It’s about time: The U.S. Department of Justice has approved Sirius Satellite Radio’s (SIRI) merger with rival XM Satellite Radio (XMSR). Next up, the FCC, which must approve the deal before it closes — and could put some conditions on the merger. From the release:
After a careful and thorough review of the proposed transaction, the Division concluded that the evidence does not demonstrate that the proposed merger of XM and Sirius is likely to substantially lessen competition, and that the transaction therefore is not likely to harm consumers.
Why not? There’s enough competition out there to prevent the satellite radio companies from jacking up prices unreasonably. Key points:
- Once someone signs up for satellite radio service, the companies don’t really compete with each other. “Although the firms in the past competed to attract new subscribers, there has never been significant competition between them for customers who have already subscribed to one or the other service and purchased the requisite equipment.”

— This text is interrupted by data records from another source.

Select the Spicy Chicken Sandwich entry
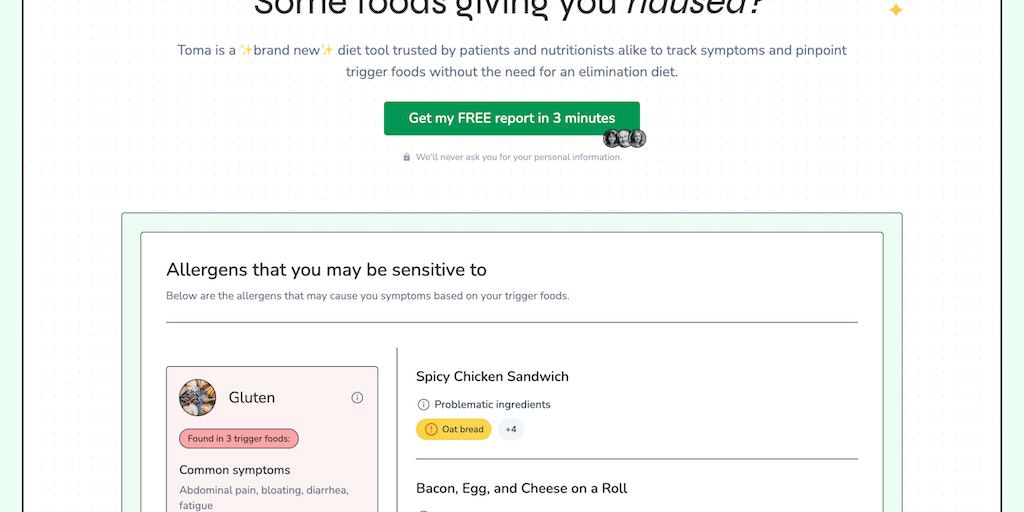 tap(492, 377)
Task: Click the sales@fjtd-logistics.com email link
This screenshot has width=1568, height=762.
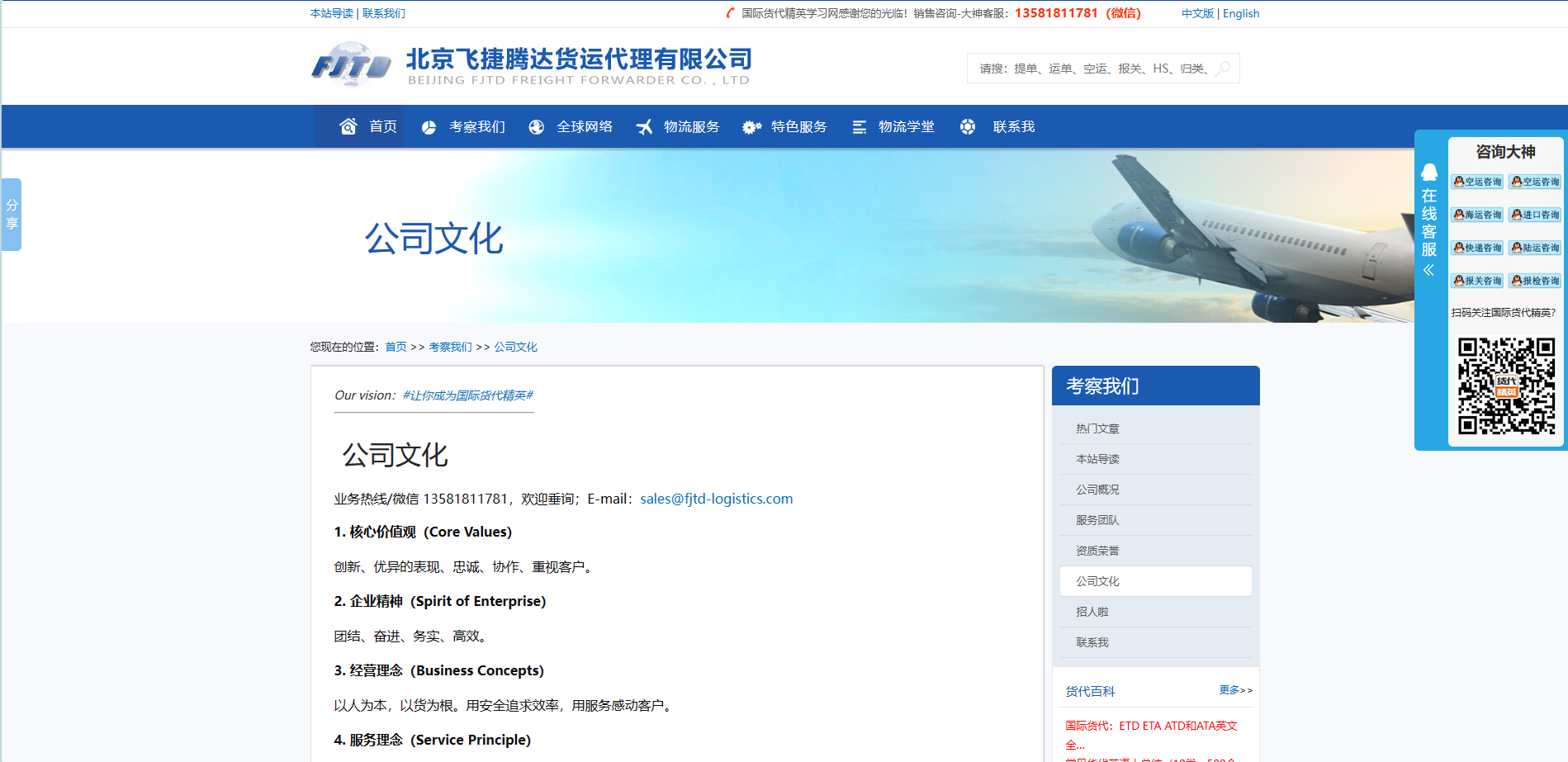Action: pos(716,499)
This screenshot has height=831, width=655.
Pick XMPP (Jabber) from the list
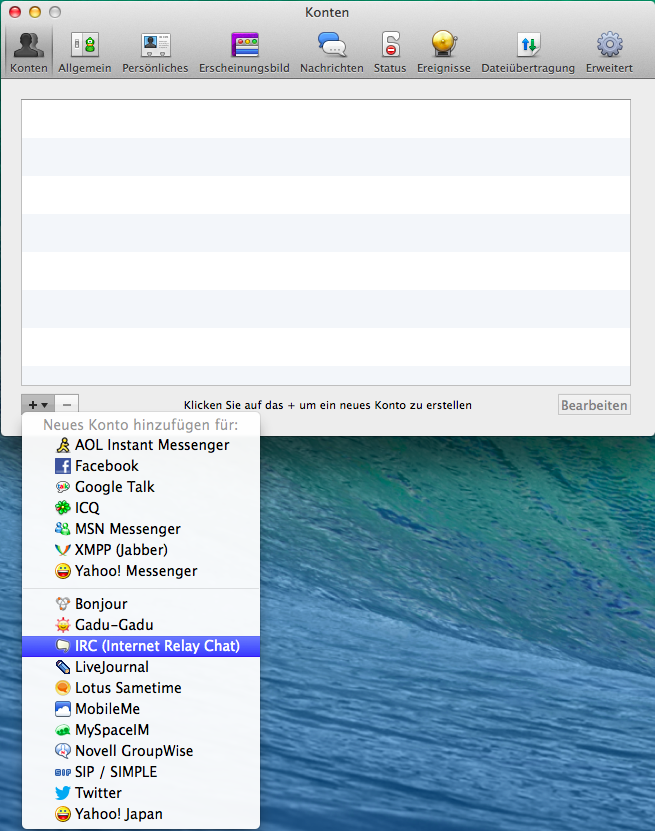[121, 550]

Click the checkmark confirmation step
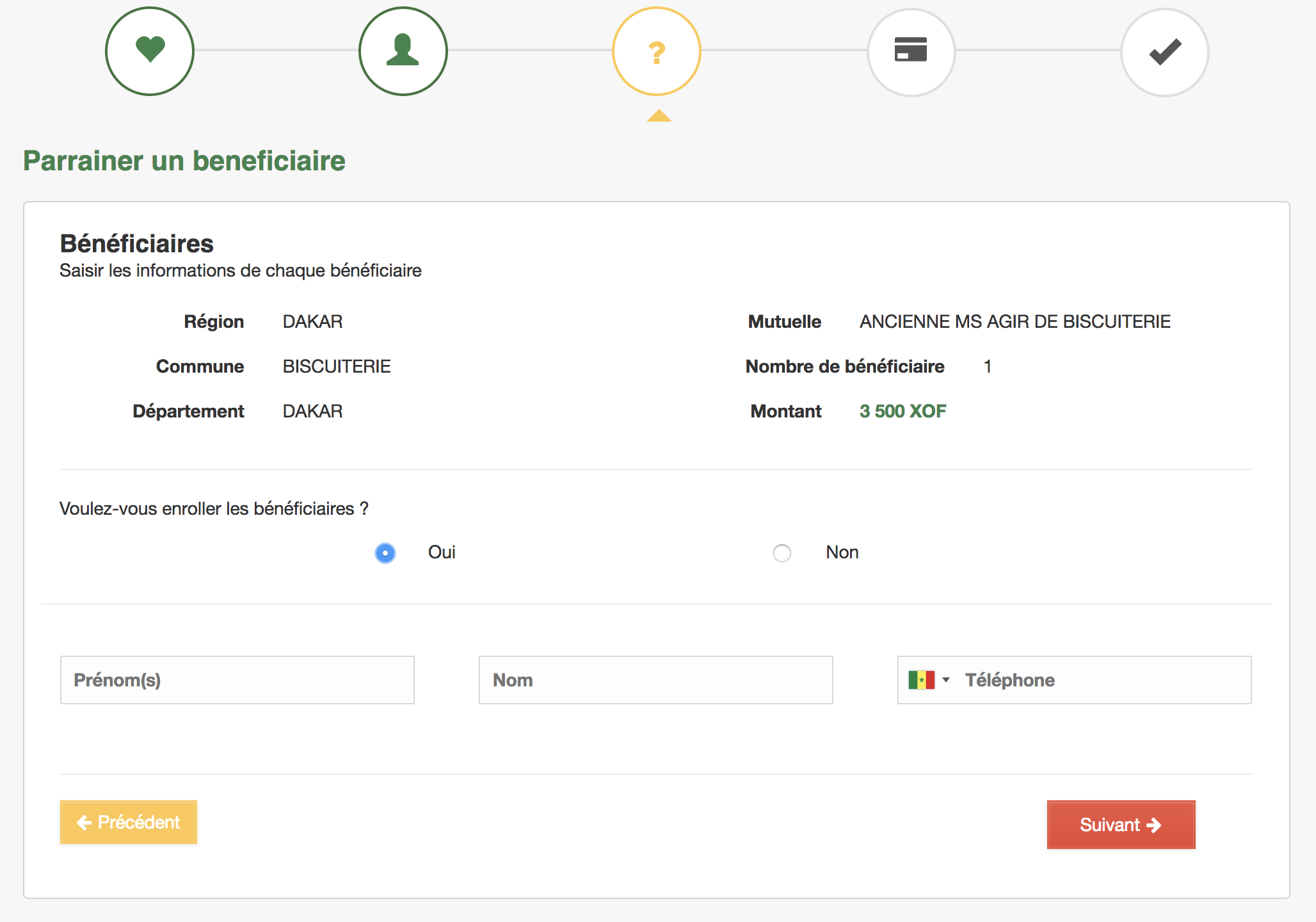pos(1164,51)
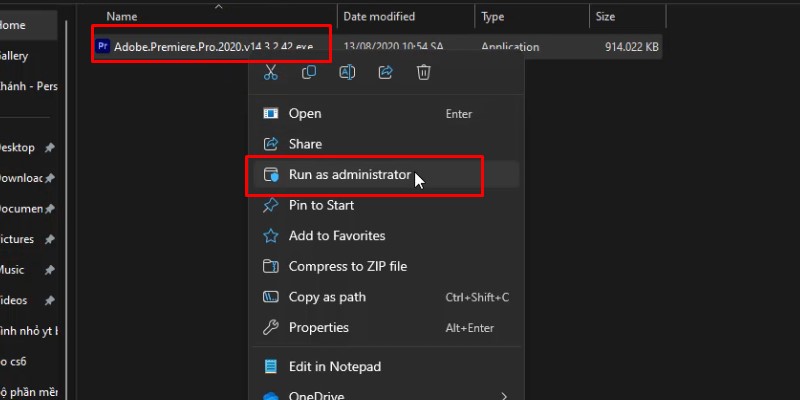Open Properties from context menu
Screen dimensions: 800x400
[x=318, y=327]
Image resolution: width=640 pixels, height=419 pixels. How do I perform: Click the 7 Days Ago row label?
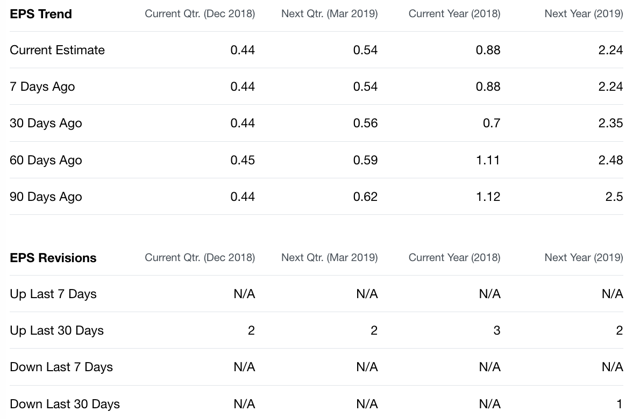click(42, 87)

- The companies compete with many other options for audio entertainment, like traditional radio, HD radio, Apple’s (AAPL) iPods, and audio services via mobile phones. Because of this competition, it’s unlikely Sirius and XM, if combined, could raise prices profitably.
- Merger synergies — like combined development, production, distribution costs — could create “substantial” cost savings that could get passed on to consumers.
- New technology platforms — like wireless networks serving up streaming Internet radio — will only offer more alternatives to satellite radio, not fewer.
Sirius stock is up around 5%, after spiking up 14%, XM’s up around 13%, after spiking up 19%.